■ **Exercise description**
Your output should be the lines below from the one with "The height and" through the one with "the Edit Note", copied exactly, pictures excluded.

■ **Data to examine**
********

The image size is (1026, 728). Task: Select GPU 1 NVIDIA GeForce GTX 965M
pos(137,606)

********

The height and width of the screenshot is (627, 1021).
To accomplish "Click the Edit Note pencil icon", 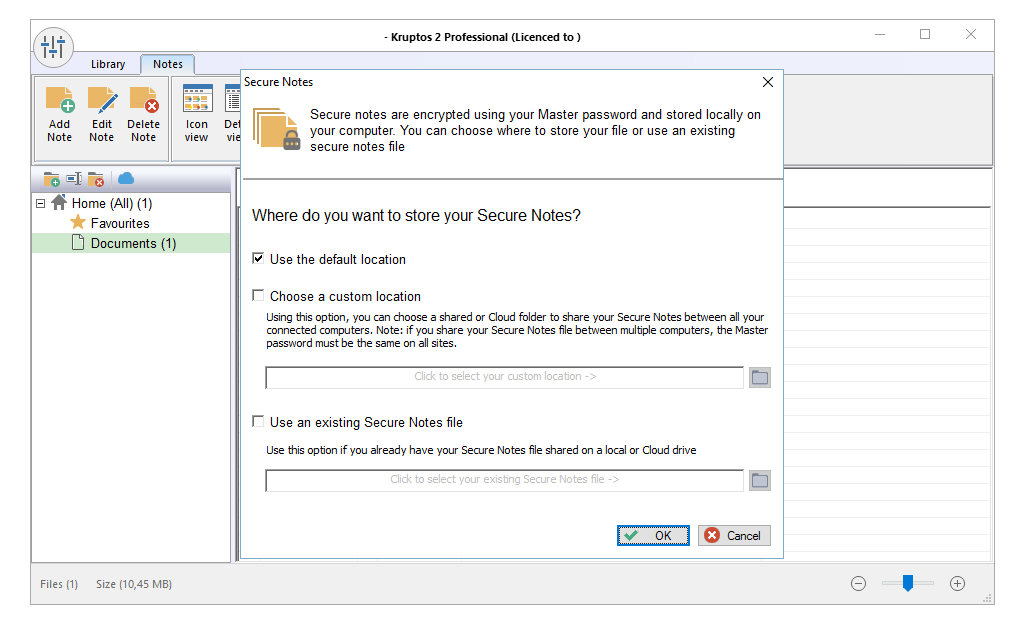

********

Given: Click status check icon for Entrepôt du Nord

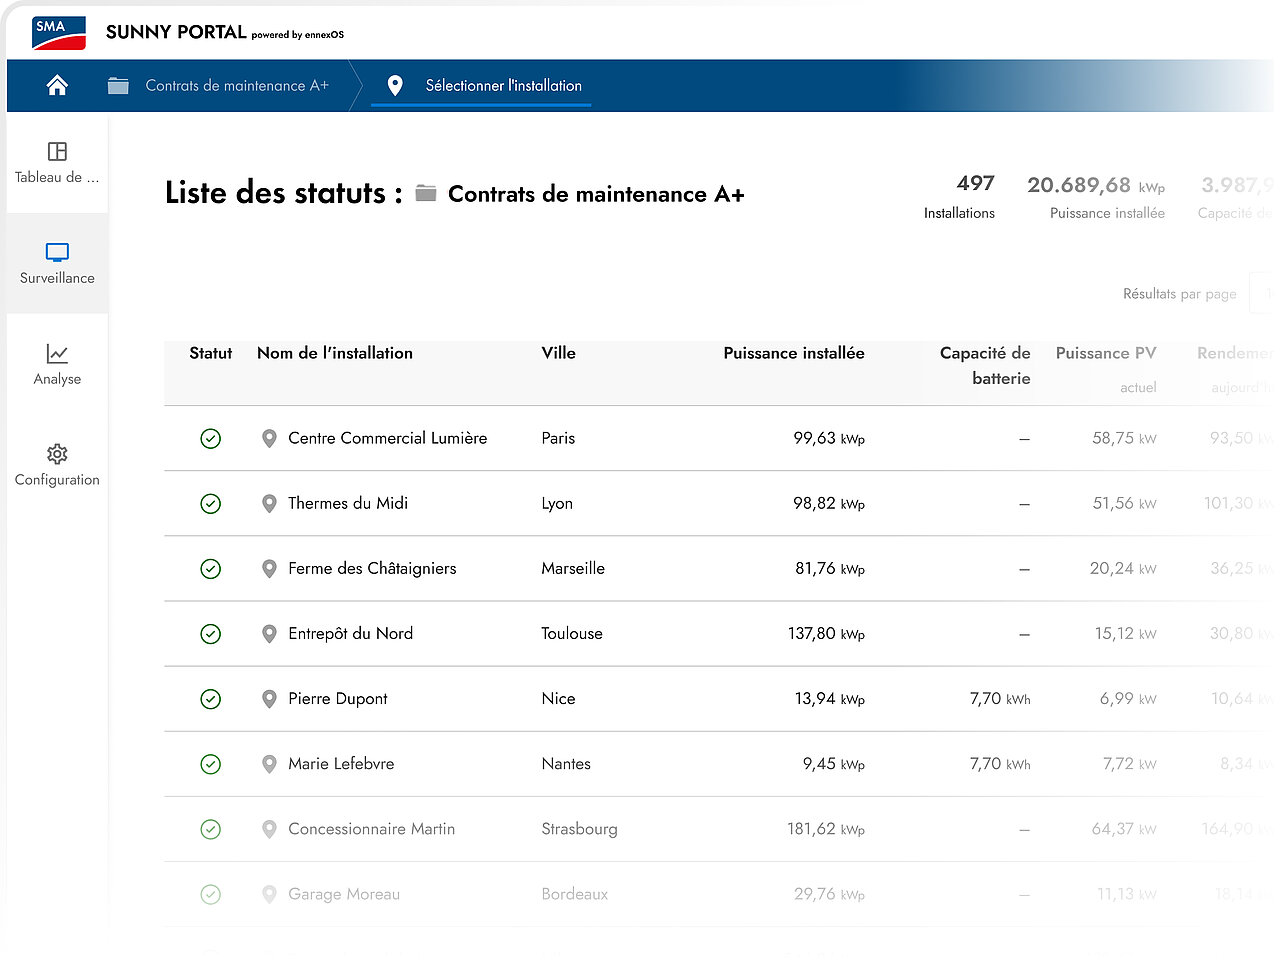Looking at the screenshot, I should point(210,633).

********

■ **Written solution**
The height and width of the screenshot is (627, 1021).
To accomplish "Click the Edit Note pencil icon", 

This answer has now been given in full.